Clarifying oa_fetch() implementation: searching for phrases v single words; stability; and concise code. #251

DebsKing · 2024-05-20T08:06:56Z

Hello.

Thank you for the brilliant package. I have three questions:

In the example search string below, I search for "Biomed" OR "Biomed engineering" (as a mock example). Having run quality checks on the results, I am not convinced that it is treating 'biomed engineering' as a phrase, rather than individual words. Is my my coding incorrect?
When I repeat a given search string on the same day, it returns an identical number of publications. But when I repeat the search on consecutive days, it returns a few more publications each time. One might expect a small number of historical publications to be added to the Open Alex database, but some of my searches that go from 2019-2023 are returning 6% more publications when I run the code this month, compared to last month. I would like to clarify if this is due to on-going changes to the database, or the function oa_fetch(), or my code implementation.
I did see some discussion on stability between the Open Alex database and R package Suggestion for discussion about conversion from result to data.frame / tibble #247.
I want to search for words and phrases in the title OR abstract. I currently run this in two code chunks. Can I combine these for efficient code?

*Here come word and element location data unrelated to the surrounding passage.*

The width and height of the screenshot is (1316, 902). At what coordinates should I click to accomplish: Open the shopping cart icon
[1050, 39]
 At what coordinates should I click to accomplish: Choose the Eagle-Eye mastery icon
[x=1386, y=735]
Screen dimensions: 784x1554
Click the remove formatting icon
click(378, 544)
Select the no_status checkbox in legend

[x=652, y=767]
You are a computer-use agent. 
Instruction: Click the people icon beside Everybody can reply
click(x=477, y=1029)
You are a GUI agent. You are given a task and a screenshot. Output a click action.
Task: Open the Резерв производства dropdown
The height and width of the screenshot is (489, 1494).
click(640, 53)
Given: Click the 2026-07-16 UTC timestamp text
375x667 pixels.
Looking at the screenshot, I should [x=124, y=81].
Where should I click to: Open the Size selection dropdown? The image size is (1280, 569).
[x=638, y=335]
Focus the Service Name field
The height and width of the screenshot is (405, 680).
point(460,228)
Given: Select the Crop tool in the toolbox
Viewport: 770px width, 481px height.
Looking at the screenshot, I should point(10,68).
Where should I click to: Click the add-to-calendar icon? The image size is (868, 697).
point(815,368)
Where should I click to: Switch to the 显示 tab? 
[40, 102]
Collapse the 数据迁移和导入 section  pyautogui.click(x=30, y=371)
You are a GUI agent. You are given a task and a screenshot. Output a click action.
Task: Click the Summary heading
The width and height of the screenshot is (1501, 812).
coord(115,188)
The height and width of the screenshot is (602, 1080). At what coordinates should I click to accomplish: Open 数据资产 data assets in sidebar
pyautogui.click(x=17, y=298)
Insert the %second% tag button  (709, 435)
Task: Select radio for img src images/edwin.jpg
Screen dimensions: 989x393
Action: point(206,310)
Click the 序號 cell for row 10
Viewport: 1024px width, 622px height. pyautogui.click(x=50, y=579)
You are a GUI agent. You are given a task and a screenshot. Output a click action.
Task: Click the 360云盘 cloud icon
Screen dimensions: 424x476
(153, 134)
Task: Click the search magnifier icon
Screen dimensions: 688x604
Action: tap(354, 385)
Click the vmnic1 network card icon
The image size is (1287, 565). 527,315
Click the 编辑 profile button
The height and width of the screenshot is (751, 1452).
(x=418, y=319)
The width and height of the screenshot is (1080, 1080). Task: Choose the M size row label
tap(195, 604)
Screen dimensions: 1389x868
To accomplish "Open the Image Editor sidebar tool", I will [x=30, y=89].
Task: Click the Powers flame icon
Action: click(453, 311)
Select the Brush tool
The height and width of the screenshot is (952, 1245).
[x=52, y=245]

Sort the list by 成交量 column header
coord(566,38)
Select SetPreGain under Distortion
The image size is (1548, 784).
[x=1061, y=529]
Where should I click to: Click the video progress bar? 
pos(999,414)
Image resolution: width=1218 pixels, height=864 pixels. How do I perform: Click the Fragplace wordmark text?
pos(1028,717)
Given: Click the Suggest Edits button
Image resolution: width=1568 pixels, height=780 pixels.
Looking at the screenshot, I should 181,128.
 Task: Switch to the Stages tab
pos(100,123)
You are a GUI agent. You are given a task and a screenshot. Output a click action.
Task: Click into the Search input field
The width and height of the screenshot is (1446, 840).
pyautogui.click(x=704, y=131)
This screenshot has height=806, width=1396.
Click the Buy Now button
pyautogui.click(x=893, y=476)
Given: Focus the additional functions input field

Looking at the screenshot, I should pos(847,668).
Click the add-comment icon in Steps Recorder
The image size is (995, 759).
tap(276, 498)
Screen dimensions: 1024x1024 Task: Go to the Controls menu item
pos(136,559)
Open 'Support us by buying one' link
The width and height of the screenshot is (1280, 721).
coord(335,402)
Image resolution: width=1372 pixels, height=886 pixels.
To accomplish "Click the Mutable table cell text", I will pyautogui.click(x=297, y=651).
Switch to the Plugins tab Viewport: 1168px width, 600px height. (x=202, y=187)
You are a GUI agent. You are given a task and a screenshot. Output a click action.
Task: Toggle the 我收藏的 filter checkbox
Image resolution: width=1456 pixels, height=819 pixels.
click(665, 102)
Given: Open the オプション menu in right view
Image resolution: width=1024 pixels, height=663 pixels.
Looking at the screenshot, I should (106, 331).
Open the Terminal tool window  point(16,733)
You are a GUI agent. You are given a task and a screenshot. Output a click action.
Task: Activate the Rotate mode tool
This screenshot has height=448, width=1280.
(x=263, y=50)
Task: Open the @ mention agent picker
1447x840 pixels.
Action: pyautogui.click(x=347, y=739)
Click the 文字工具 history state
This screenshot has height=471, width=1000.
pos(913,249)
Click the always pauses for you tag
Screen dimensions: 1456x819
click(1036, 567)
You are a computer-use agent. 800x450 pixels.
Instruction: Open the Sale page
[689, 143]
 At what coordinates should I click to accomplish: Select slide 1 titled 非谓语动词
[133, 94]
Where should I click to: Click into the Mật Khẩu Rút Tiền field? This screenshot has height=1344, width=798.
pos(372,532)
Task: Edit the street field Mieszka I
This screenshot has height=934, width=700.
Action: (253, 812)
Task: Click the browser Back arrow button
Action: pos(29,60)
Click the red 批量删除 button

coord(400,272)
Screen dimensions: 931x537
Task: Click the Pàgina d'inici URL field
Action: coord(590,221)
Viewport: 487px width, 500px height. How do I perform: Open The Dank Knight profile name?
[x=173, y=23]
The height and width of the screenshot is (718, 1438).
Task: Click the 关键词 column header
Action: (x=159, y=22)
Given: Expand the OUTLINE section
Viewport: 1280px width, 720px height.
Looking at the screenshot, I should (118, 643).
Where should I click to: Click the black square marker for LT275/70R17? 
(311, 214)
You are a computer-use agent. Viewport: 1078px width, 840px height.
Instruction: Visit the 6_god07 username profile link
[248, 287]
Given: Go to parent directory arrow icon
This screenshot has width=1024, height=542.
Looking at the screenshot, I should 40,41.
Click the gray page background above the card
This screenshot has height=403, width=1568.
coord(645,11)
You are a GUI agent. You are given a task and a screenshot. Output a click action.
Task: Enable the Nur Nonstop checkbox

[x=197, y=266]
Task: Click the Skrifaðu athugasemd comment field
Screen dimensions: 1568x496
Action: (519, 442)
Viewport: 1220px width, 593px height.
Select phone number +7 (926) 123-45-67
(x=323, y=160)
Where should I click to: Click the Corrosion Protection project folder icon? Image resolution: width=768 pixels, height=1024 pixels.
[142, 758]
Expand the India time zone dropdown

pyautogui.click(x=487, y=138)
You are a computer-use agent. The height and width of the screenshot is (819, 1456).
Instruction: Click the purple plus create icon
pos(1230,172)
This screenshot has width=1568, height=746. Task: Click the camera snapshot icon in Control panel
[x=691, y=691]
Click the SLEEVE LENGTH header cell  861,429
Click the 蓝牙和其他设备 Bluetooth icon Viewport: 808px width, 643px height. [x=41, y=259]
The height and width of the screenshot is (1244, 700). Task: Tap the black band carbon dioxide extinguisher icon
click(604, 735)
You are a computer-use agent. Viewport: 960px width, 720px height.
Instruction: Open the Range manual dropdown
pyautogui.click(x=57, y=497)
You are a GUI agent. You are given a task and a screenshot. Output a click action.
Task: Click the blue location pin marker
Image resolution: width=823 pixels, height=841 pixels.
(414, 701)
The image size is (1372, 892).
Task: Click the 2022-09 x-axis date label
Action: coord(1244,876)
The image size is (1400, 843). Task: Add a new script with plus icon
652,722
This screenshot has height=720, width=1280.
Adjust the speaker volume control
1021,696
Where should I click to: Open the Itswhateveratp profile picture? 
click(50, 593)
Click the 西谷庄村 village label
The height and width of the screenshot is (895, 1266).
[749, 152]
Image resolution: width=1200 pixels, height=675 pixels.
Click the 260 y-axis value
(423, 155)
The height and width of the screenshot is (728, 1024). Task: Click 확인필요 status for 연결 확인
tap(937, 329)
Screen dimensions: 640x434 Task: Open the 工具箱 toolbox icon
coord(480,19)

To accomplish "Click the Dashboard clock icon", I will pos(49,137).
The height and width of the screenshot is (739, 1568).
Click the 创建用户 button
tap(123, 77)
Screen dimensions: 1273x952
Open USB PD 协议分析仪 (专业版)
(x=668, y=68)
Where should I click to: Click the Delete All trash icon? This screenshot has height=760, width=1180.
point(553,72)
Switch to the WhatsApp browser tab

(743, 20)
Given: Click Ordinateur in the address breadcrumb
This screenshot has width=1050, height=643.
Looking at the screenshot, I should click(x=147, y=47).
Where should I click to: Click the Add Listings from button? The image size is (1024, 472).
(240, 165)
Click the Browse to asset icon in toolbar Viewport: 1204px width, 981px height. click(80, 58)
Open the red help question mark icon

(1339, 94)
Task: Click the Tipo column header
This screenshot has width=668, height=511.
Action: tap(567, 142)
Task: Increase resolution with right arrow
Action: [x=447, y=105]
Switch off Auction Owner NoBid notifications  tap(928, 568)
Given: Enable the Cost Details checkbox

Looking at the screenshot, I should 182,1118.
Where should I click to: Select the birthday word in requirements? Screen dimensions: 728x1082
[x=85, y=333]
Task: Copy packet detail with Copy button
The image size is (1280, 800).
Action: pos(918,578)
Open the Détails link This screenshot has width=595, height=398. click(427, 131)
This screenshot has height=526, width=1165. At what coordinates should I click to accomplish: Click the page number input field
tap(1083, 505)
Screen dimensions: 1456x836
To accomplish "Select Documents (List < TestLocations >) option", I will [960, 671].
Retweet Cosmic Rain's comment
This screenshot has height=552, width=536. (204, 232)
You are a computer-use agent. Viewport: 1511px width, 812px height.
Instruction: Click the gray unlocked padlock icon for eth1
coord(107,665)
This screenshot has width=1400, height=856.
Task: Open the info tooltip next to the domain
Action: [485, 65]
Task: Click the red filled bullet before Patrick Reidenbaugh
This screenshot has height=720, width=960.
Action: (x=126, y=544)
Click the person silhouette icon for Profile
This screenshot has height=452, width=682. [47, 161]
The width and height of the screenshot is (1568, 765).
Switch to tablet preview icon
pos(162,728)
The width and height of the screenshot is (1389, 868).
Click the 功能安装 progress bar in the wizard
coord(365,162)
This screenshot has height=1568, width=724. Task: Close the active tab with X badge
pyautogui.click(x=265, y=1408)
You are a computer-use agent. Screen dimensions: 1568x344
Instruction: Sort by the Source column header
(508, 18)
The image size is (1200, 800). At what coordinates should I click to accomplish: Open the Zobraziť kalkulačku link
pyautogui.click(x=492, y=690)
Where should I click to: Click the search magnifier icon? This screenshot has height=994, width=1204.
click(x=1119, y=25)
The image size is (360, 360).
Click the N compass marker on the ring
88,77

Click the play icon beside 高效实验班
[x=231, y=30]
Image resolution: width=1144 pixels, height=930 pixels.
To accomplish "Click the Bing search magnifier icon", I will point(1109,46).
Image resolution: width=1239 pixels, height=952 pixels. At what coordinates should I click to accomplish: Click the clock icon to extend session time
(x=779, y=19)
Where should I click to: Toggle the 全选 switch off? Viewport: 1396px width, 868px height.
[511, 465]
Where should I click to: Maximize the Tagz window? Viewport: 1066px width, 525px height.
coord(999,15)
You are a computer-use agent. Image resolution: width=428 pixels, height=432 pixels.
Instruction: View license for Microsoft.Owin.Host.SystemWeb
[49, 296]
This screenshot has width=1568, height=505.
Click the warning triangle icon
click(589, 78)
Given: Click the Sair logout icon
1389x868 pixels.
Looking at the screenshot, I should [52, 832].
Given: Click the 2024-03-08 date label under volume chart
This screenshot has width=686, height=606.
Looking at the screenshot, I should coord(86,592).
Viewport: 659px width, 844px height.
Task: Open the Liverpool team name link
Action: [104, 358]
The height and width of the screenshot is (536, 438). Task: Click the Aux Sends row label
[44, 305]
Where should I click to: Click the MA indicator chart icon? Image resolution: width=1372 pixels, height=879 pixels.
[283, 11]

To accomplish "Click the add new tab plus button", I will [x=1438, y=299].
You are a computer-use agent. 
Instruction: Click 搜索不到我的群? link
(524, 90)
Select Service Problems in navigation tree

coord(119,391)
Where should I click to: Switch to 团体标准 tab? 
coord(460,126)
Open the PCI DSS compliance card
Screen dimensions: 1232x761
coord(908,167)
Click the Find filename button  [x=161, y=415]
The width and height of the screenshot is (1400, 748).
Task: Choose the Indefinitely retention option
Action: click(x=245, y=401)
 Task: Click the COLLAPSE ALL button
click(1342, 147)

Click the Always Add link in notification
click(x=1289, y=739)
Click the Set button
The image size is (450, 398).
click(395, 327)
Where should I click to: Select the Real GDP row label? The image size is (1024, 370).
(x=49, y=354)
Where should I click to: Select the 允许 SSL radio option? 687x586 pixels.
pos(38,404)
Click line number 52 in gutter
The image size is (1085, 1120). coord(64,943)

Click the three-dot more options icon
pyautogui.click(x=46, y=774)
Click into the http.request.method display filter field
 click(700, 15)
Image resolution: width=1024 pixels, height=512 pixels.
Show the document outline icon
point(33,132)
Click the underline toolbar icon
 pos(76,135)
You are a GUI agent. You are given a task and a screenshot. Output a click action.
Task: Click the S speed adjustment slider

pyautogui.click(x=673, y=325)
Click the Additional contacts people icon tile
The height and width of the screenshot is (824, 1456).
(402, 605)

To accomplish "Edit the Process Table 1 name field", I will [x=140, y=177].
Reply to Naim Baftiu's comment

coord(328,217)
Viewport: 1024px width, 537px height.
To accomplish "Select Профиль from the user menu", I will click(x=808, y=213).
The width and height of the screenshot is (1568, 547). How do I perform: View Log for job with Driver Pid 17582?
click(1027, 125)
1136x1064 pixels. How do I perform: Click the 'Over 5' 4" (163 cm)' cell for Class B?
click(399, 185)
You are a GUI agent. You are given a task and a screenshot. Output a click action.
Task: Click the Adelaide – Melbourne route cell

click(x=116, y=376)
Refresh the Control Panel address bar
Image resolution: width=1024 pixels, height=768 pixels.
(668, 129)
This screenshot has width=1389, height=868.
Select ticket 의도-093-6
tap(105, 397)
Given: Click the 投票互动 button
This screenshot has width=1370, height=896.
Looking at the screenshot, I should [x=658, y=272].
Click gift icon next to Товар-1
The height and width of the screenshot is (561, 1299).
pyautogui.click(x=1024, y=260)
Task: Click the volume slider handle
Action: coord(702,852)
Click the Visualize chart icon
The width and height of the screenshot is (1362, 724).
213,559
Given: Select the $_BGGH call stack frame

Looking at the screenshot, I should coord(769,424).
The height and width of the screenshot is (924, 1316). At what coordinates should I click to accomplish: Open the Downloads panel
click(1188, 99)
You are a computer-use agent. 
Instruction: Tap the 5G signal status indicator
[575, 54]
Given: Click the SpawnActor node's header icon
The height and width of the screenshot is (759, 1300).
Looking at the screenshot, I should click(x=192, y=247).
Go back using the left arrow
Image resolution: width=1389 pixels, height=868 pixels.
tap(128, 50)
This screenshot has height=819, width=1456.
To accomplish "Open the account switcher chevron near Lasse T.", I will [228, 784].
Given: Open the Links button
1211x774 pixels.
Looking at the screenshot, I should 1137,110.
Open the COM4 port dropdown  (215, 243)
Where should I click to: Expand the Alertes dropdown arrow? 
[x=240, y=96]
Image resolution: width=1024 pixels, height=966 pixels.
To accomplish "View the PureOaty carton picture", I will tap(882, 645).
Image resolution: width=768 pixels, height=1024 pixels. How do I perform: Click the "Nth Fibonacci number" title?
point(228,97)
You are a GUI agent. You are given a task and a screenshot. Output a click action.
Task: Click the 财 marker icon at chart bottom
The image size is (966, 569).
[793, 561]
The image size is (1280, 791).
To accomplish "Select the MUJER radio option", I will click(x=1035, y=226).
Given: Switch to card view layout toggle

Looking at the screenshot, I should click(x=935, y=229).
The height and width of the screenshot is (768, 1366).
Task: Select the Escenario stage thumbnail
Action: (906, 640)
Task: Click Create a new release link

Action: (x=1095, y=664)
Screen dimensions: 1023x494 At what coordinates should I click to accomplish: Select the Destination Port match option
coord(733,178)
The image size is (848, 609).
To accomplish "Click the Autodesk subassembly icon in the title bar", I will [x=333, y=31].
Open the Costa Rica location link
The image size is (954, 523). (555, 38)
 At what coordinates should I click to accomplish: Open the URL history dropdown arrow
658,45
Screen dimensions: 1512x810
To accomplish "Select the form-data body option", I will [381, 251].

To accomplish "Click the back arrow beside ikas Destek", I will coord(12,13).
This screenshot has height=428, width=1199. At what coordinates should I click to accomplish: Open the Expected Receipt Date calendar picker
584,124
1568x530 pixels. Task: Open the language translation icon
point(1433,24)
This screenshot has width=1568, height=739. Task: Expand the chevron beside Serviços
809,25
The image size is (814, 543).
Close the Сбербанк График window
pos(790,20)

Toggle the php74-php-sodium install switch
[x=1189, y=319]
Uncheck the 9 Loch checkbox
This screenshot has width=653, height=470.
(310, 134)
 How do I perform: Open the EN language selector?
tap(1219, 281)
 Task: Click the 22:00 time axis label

Thank you for again for the package, and for any help or guidance. It is really appreciated!
Deborah

My r code:

remotes::install_github("ropensci/openalexR") # following recent issue with package, I now install via Github.
packageVersion("openalexR") # 1.3.1
library(openalexR)

1. Search based on title

works_title <- oa_fetch(
entity = "works",
title.search = c("Biomed", "Biomed engineering"), # mock example
from_publication_date = "2019-01-01", to_publication_date = "2022-12-31", # mock example
cited_by_count = ">1",
options = list(sort = "cited_by_count:desc"), verbose = TRUE )

2. Search based on abstract

works_abstract <- oa_fetch(
entity = "works",
abstract.search = c("Biomed", "Biomed engineering"),
from_publication_date = "2019-01-01",to_publication_date = "2022-12-31",
cited_by_count = ">1",
options = list(sort = "cited_by_count:desc"),verbose = TRUE )

3. Quality checks:

count(works_abstract[duplicated(works_abstract$id), ]) # Are there duplicates within a dataframe # no
count(works_title[duplicated(works_title$id), ]) # Are there duplicates within a dataframe # no

common_publications <- intersect(works_title$id, works_abstract$id) # Are there duplicates across the 'title' and 'abstract' dataframes
length(common_publications) # yes, as one would expect.

4. Combine abstract and title dataframes:

works_title_filtered <- works_title %>% # Filter rows in works_title where id is not in works_abstract
filter(!(id %in% works_abstract$id))

works_combined <- bind_rows(works_abstract, works_title_filtered) # Combine the original works_abstract with the filtered works_title

count(works_combined[duplicated(works_combined$id), ]) # check no duplicates

5. put into bibliometrix format

works_combined <- oa2bibliometrix(works_combined)

rkrug · 2024-05-20T08:43:15Z

Hi Deborah Am also a very happy user of openalexR and I use it daily for title and abstract searches, for long search terms which include individual words and terms combined by OR. My comments are inline

Hello. Thank you for the brilliant package.

Can not agree more!

I have three questions: In the example search string below, I search for "Biomed" OR "Biomed engineering" (as a mock example). Having run quality checks on the results, I am not convinced that it is treating 'biomed engineering' as a phrase, rather than individual words. Is my my coding incorrect?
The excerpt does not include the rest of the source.